Falling battery prices have been one of the most consistent trends in the electric vehicle industry for the last decade. Prices dropped from well over $1,000 (all figures in USD) per kilowatt hour in 2010 to $141 per kWh last year.
This jump-started one of the biggest shifts in the auto industry in the last century, spurring automakers to plow billions of dollars into EVs.
The trend has ground to a halt this year, with BloombergNEF’s annual lithium ion battery price survey showing a seven per cent increase in average pack prices in 2022 in real terms. This is the first increase in the history of the survey.
There are several factors driving the uptick, but the single most important one is rising costs for materials including cobalt, nickel and lithium.
While prices for nickel and cobalt have come down in recent months, and lithium may be about to turn, each of these are still higher than they have been in previous years. This is driven by surging battery demand and a lag in how fast new supplies can be brought online.

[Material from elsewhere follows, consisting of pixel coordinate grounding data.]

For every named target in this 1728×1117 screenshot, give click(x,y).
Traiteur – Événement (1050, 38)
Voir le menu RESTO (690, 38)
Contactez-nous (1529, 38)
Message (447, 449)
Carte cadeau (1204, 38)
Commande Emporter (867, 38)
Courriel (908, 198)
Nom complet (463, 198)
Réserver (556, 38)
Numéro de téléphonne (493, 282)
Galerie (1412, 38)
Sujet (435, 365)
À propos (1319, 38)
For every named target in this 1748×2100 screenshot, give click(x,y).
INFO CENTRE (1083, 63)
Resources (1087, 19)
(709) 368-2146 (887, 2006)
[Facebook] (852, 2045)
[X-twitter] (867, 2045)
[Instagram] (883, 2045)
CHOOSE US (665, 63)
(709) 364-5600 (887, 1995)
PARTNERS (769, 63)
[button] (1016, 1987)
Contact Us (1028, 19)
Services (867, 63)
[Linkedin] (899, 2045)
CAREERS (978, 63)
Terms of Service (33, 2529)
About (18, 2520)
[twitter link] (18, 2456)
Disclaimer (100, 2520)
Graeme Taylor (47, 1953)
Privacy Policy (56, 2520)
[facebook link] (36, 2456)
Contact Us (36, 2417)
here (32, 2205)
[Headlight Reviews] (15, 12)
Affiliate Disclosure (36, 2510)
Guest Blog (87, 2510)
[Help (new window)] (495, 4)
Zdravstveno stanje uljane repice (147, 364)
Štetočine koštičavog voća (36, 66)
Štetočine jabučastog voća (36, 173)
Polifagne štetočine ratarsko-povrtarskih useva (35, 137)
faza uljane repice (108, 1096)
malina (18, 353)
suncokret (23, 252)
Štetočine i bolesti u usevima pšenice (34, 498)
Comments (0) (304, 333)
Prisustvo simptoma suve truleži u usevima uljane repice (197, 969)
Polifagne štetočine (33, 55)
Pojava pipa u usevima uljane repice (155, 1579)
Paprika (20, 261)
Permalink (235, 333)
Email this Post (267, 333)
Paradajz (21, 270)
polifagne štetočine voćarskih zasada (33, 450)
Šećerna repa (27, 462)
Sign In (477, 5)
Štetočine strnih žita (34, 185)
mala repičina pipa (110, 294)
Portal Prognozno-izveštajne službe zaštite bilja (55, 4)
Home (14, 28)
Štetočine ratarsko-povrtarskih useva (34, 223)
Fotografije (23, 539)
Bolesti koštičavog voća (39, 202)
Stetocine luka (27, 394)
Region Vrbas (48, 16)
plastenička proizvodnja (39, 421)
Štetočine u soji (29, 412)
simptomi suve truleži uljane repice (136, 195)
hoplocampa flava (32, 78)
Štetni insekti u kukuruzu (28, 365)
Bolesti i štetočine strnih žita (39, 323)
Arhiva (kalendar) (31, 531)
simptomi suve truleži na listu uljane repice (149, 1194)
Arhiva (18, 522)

The average battery price would have been even higher if not for the shift to lower-cost lithium iron phosphate (LFP) batteries, which contain no nickel or cobalt.
LFP batteries have gained significant market share in the last three years, with BloombergNEF expecting them to account for around 40 per cent of global EV sales this year.
Battery manufacturer margins also are lower this year, suggesting they have absorbed some of the rising costs of materials and components.